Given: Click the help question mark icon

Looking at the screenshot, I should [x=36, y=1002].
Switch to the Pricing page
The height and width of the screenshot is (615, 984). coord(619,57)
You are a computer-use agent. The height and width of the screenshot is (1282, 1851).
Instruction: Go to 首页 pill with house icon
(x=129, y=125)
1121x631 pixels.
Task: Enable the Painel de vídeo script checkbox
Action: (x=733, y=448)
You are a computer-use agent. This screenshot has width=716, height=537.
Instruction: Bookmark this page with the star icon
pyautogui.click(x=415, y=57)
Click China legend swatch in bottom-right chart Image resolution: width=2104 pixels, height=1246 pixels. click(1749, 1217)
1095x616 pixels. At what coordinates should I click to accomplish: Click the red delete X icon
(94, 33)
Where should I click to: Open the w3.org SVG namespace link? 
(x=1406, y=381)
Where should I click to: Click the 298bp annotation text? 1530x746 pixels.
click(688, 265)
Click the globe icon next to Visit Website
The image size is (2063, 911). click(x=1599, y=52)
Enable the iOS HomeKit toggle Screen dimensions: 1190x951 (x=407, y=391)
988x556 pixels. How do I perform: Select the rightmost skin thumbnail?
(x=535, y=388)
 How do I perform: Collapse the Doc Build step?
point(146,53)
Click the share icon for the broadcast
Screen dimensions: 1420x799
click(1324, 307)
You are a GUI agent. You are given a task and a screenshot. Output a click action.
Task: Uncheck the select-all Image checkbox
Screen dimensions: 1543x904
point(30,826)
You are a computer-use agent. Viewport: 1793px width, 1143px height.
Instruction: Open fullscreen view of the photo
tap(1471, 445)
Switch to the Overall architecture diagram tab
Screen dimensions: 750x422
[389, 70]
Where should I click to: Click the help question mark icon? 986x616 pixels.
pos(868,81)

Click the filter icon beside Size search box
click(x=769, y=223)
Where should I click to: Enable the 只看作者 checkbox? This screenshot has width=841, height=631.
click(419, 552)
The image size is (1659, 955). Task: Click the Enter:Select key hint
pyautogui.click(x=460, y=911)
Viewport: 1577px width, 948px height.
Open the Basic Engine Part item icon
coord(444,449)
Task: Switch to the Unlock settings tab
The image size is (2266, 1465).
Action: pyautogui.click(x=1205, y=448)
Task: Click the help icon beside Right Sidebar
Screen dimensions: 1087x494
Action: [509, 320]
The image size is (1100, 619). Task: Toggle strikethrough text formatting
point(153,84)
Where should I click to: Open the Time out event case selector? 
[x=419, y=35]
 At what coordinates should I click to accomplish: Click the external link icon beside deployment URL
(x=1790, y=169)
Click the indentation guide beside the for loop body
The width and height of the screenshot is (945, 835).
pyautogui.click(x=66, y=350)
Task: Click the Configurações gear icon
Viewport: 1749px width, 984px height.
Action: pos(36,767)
━━━━━━━━━━━━━━━━━━━━━━━━━━━━━━
▶ _The problem_: Every line of the records above where the string "computer" is found should be copied.

▶ _Exercise result_:
You are a computer-use agent. The height and width of the screenshot is (1282, 1851).
You are a computer-use agent. This screenshot has width=716, height=537.
You are a computer-use agent. Viewport: 1793px width, 1143px height.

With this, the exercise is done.